2019年 03月 04日
栗島すみ子(1902~1987)

栗島 すみ子(くりしま すみこ)
映画女優
1902年(明治35年)~1987年(昭和62年)
1902年(明治35年)、東京府豊多摩郡渋谷村大字中渋谷(現在の東京都渋谷区道玄坂)に生まれる。父の死後、母の再婚先である川村家を経て新派俳優・栗島狭衣の養女となった。 1907年(明治40年)、狭衣の師である水木歌橘に入門し日本舞踊を習う。同年、父の主宰するお伽劇『うそつき爺い』で初舞台を踏む。1909年(明治42年)、狭衣と共にM・パテー商会製作・公開の映画『新桃太郎』に出演。1913年(大正2年)、栗島狭衣一座の座員となり巡業生活を送る。しかし、このためにほとんど学校に通っていなかったことから、将来を案じた母が一座から離れさせ、日本舞踊の修行に専心させる。1918年(大正7年)、水木歌紅の名で名取となる。1921年(大正10年)、松竹蒲田撮影所に入社。ヘンリー小谷監督の『虞美人草』に当時の人気俳優・岩田祐吉の相手役としてデビュー。岩田とは後に『船頭小唄』などで共演し、諸口十九・川田芳子のコンビと並ぶ松竹のドル箱コンビとして活躍し人気を得た。また、同作で演じた悲劇のヒロインで一躍スターにのし上り、その後『電工と其妻』『思い妻』などに主演。川田、五月信子と並ぶ初期の松竹蒲田のスター女優となった。同年、池田義臣監督の『生さぬ仲』に主演。以降は池田監督とのコンビ作が多くなり、1923年(大正12年)には池田と生活するようになるが、松竹の意向で結婚の事実は秘せられた。その後も野村芳亭監督の『死に行く妻』、島津保次郎監督の『麗人』、小津安二郎監督の『結婚学入門』『お嬢さん』、成瀬巳喜男監督の『夜ごとの夢』など当時の有力な監督の作品に出演。その群を抜いた美貌と舞踊で磨かれた立ち振る舞いで、日本を代表する映画女優となった。栗島は「映画の恋人」「日本の恋人」と呼ばれ、「アメリカの恋人」と呼ばれた同時期のハリウッド女優メアリー・ピックフォードに匹敵する人気を誇った。栗島の出演作はほとんどが現代劇で、ことごとくが新派調の悲劇であり、栗島の姿を観て「身につまされ紅涙をしぼる」というのが当時の多くの女性ファンたちだった。1929年(昭和4年)、松竹が新しく導入した「幹部制度」において、岩田、川田、藤野秀夫らと共に大幹部に昇進した。1935年(昭和10年)、撮影所が蒲田から大船へ移る時に引退を発表。1937年(昭和12年)、小津安二郎監督の『淑女は何を忘れたか』を最後に映画界を引退した。
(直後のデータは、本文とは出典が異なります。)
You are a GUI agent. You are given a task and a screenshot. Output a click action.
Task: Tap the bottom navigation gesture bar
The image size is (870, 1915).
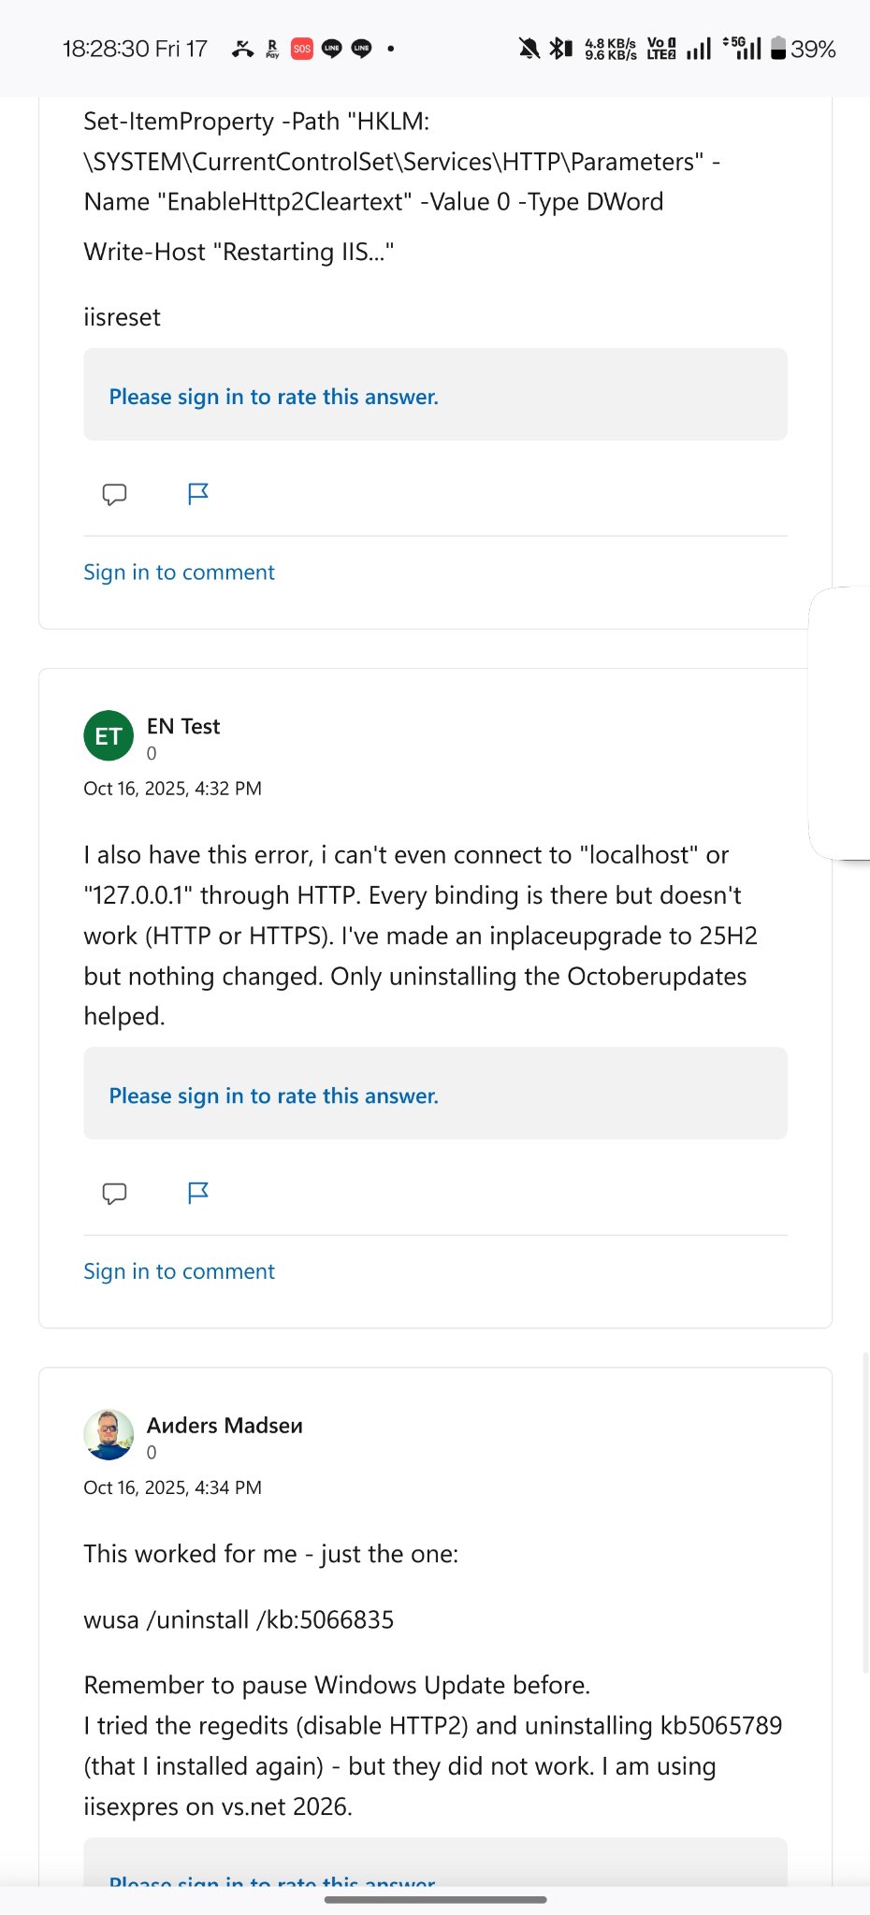point(435,1899)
その後は水木流舞踊の宗家として晩年まで活動を続けた。数万人と言われる弟子の中には、飯田蝶子、淡島千景(水木紅景)、池内淳子(水木紅澄)がいる。1956年(昭和31年)、成瀬巳喜男監督の『流れる』に特別出演。これは蒲田時代からの付き合いがある成瀬からのたっての願いで実現し、19年ぶりの映画出演となった。1968年(昭和43年)、紫綬褒章を受章。1987年(昭和62年)8月16日、腎不全のため死去。享年85。
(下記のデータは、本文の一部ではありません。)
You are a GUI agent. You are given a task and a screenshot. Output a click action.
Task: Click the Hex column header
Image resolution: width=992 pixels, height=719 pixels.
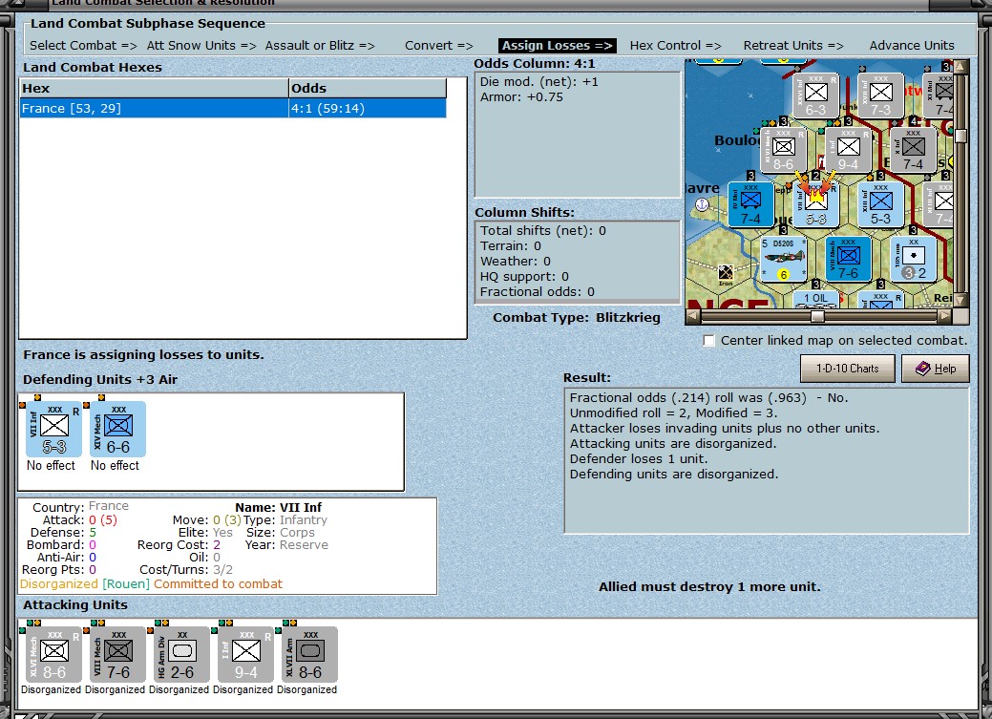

日本映画黎明期の時代に大人気を誇った栗島すみ子。松竹最初の映画女優であり、松竹で全盛期を迎え、松竹で女優活動を終えた、文字通り蒲田撮影所を代表するスター女優だった。戦後は舞踊の名取として活躍したが、映画『流れる』に出演したり時おりテレビに出たりと、健在ぶりをアピールしていた。特に『流れる』出演に際しては、セリフを一切覚えずに現場入りをし、弟子を13人引き連れて撮影所を闊歩。成瀬巳喜男監督のことを「成瀬ちゃん」と呼び、共演した山田五十鈴や田中絹代を存在感で震え上がらせたという伝説級のエピソードがいくつもある。日本映画のレジェンドたちが恐れる銀幕の女王・栗島すみ子の墓は、東京都大田区の池上本門寺にある。墓は嫁ぎ先の「池田家之墓」と実家の「栗島家之墓」が対にして建てられている。栗島すみ子は前者に納められており、墓の右側面に墓誌が刻む。右側には長男・義一による「栗島すみ子 ここに眠る」が建立されている。